==== AVAILABLE DATA

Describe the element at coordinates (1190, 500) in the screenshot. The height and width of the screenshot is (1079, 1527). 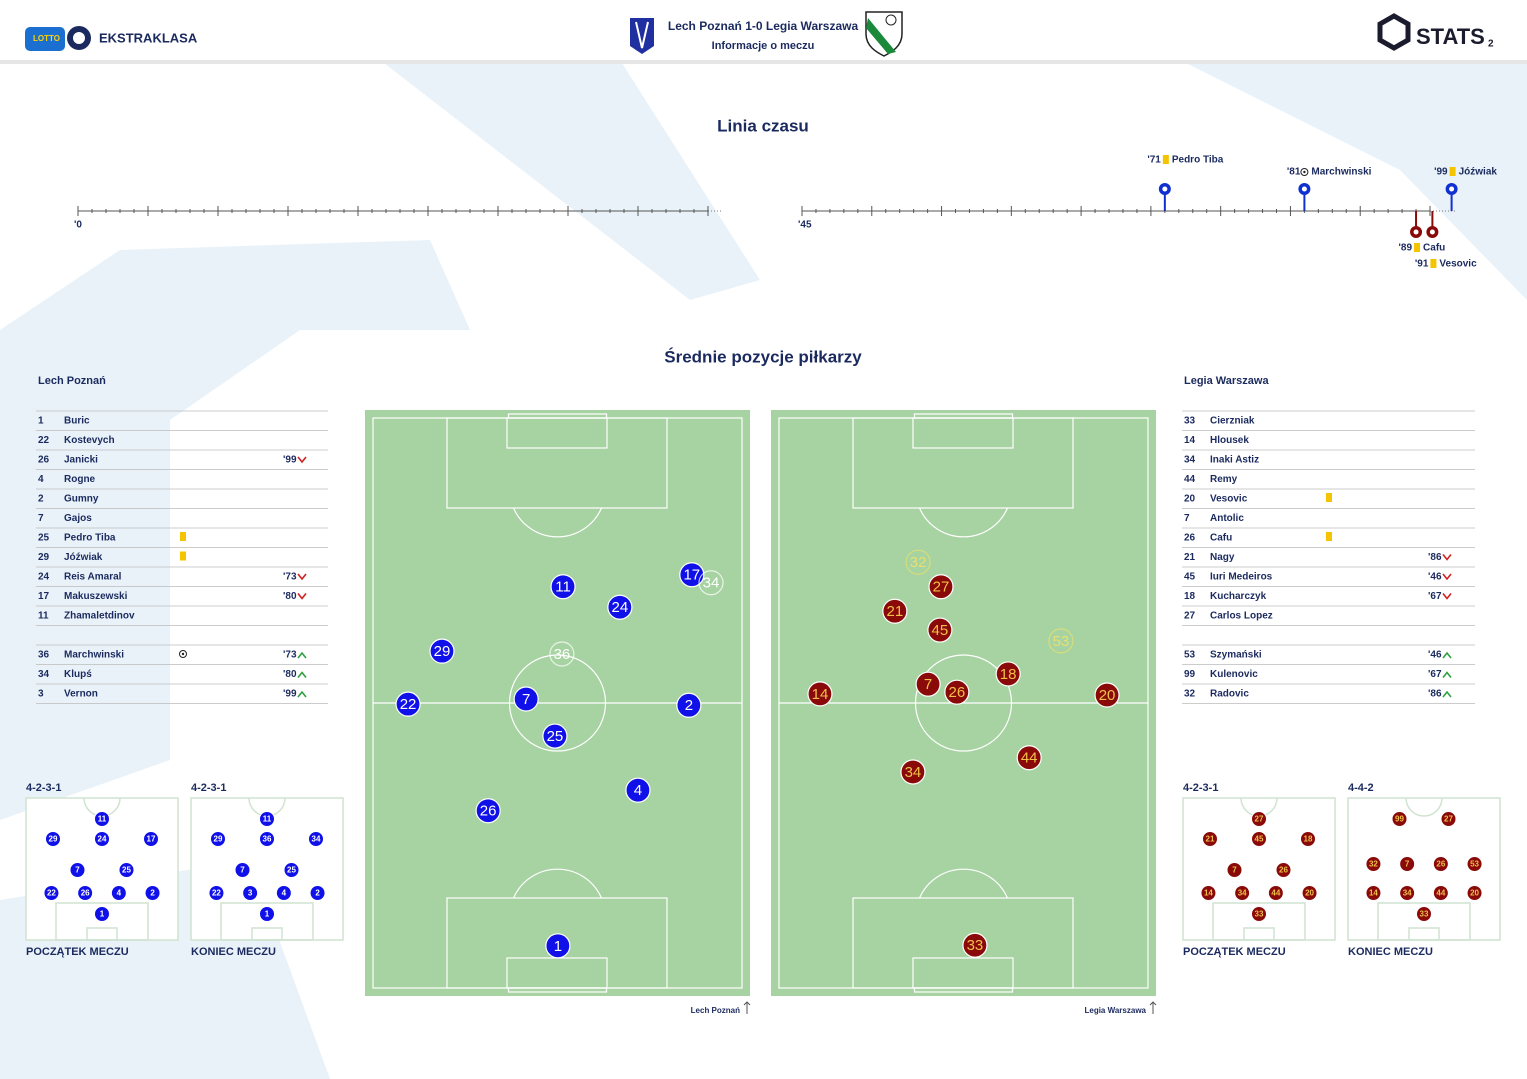
I see `player-number: 20` at that location.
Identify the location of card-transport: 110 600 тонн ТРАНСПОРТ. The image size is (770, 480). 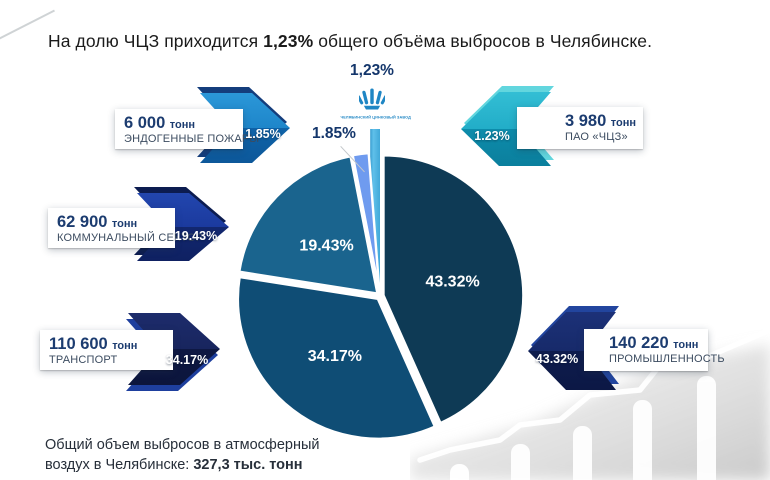
(106, 350).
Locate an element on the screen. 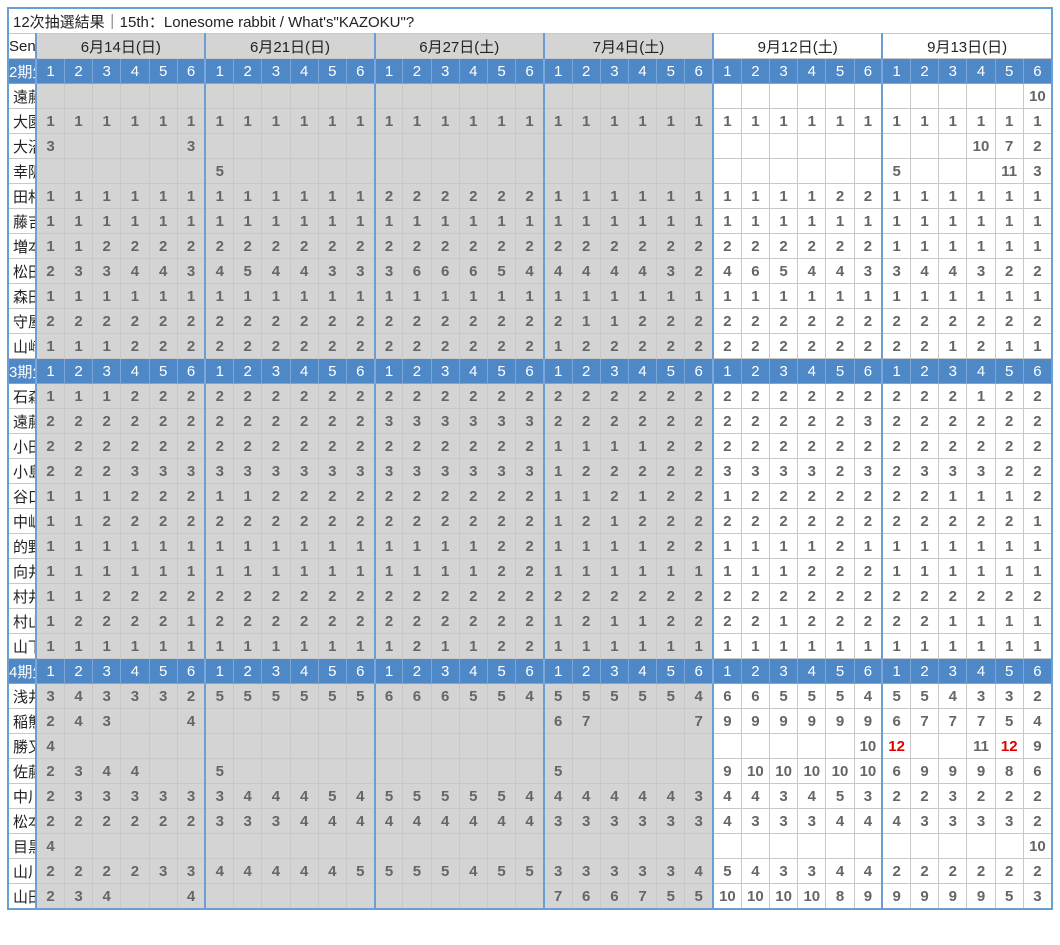 The width and height of the screenshot is (1060, 945). section-name: 3期生 is located at coordinates (22, 371).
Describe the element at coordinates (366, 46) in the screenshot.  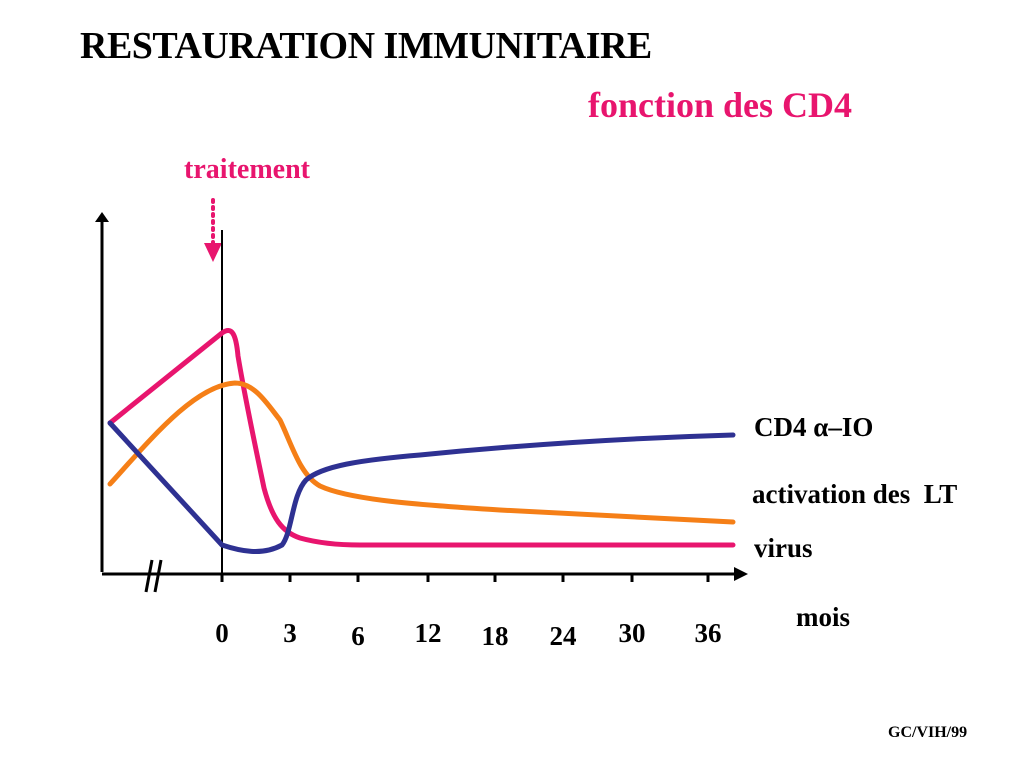
I see `slide-title: RESTAURATION IMMUNITAIRE` at that location.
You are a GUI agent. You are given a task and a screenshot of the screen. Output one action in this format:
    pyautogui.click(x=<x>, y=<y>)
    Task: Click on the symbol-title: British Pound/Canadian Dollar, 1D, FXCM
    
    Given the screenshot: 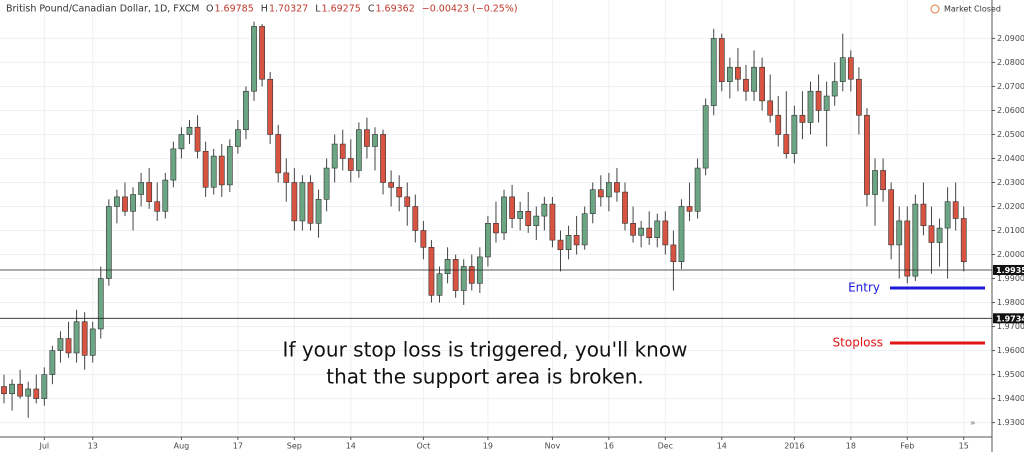 What is the action you would take?
    pyautogui.click(x=102, y=10)
    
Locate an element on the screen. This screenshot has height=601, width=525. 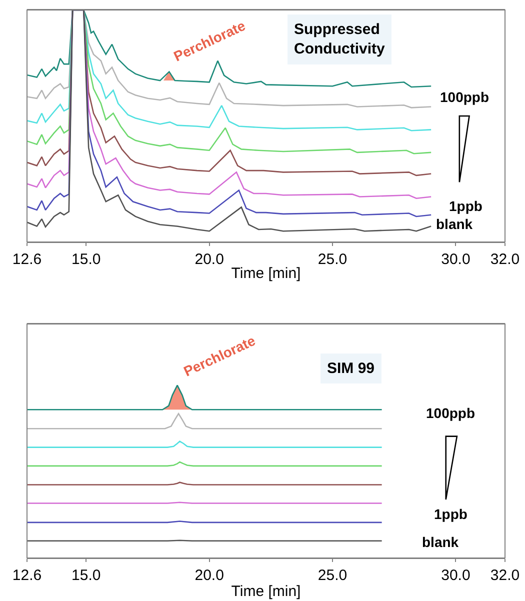
chart-title: SIM 99 is located at coordinates (351, 368).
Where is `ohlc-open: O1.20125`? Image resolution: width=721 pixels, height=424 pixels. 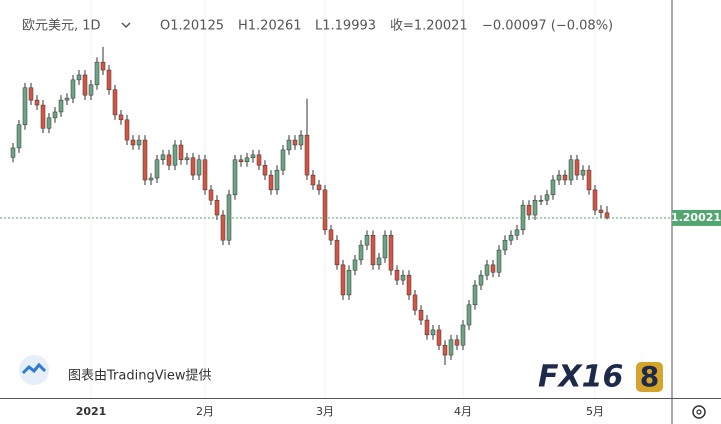
ohlc-open: O1.20125 is located at coordinates (192, 26).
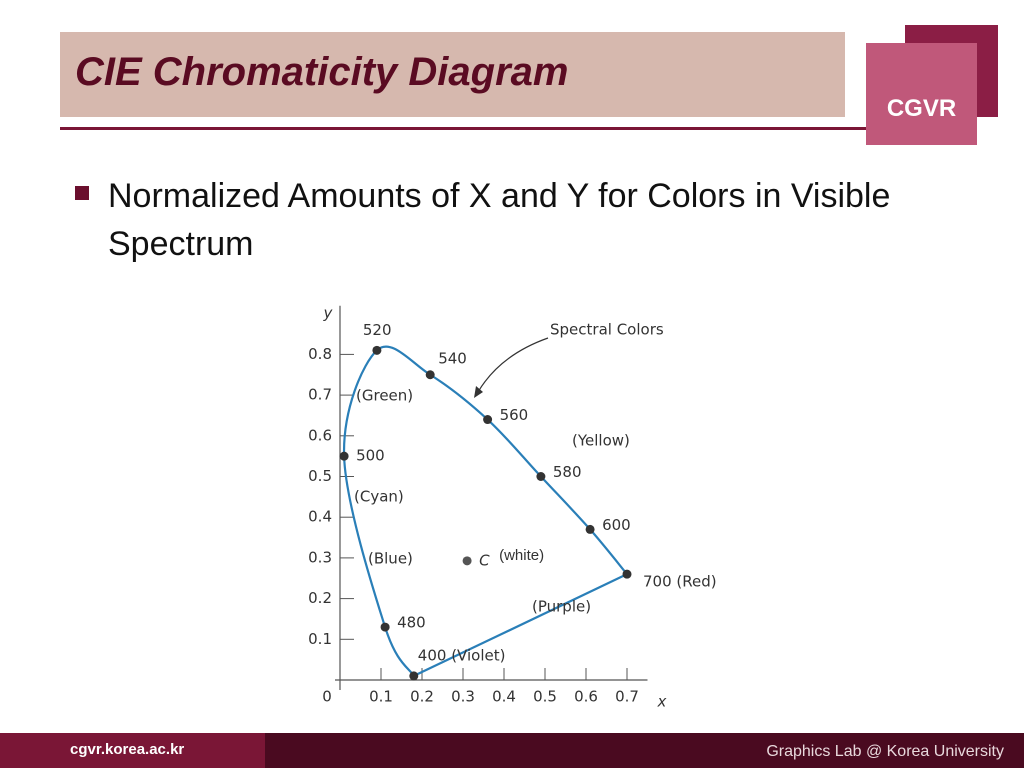 The height and width of the screenshot is (768, 1024). Describe the element at coordinates (520, 625) in the screenshot. I see `purple-line` at that location.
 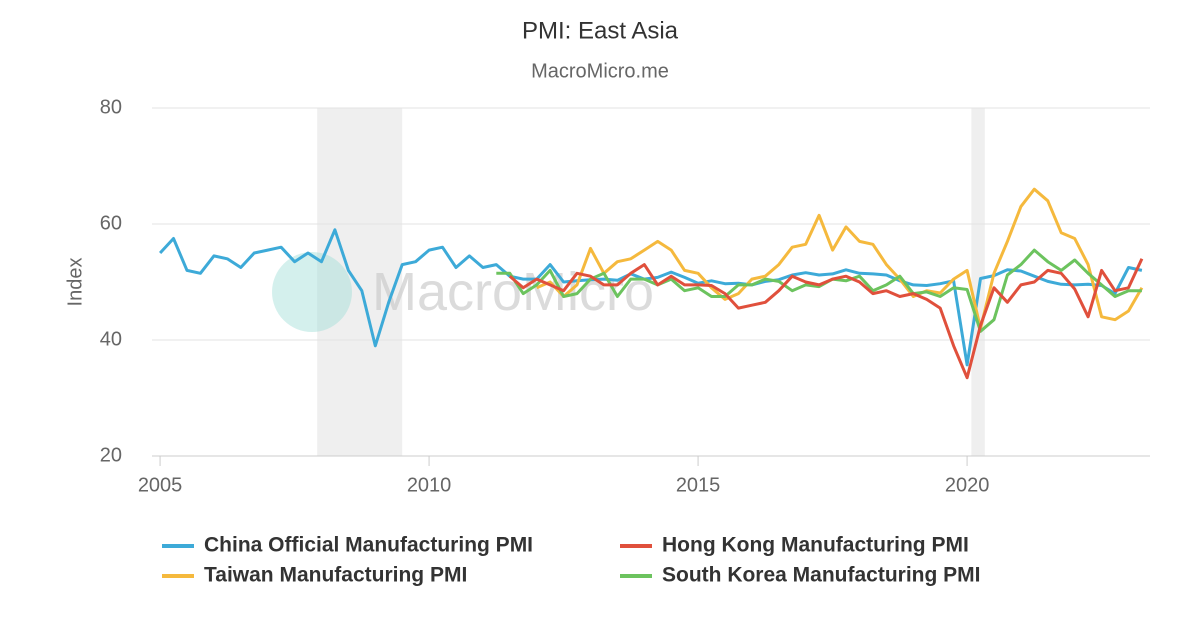 What do you see at coordinates (600, 30) in the screenshot?
I see `chart-title: PMI: East Asia` at bounding box center [600, 30].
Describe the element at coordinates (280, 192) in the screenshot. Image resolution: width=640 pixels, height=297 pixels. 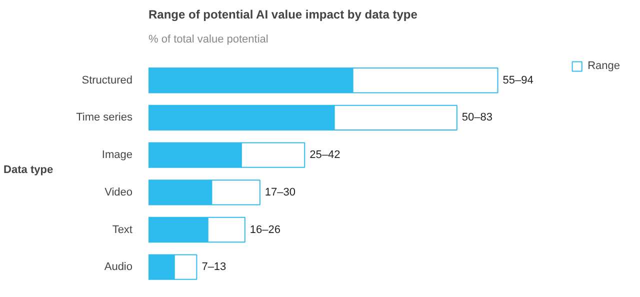
I see `total-label: 17–30` at that location.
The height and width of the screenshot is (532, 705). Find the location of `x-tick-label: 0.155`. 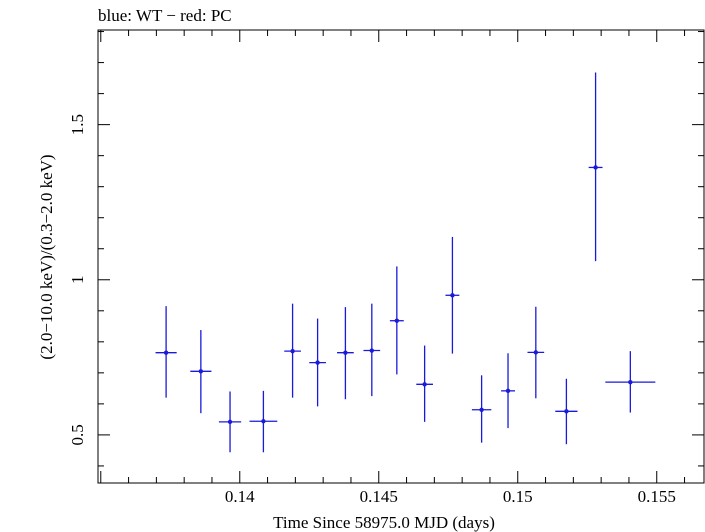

========

> PROBLEM REQUIREMENTS: Reproduce the items verbatim from the line containing "Describe the element at coordinates (280, 192)" through the final line of the items, including both of those lines. Leave the pictures out of the reproduction.

> ANSWER TO THE PROBLEM:
Describe the element at coordinates (280, 192) in the screenshot. Image resolution: width=640 pixels, height=297 pixels. 
I see `total-label: 17–30` at that location.
The height and width of the screenshot is (532, 705). Find the location of `x-tick-label: 0.155`. 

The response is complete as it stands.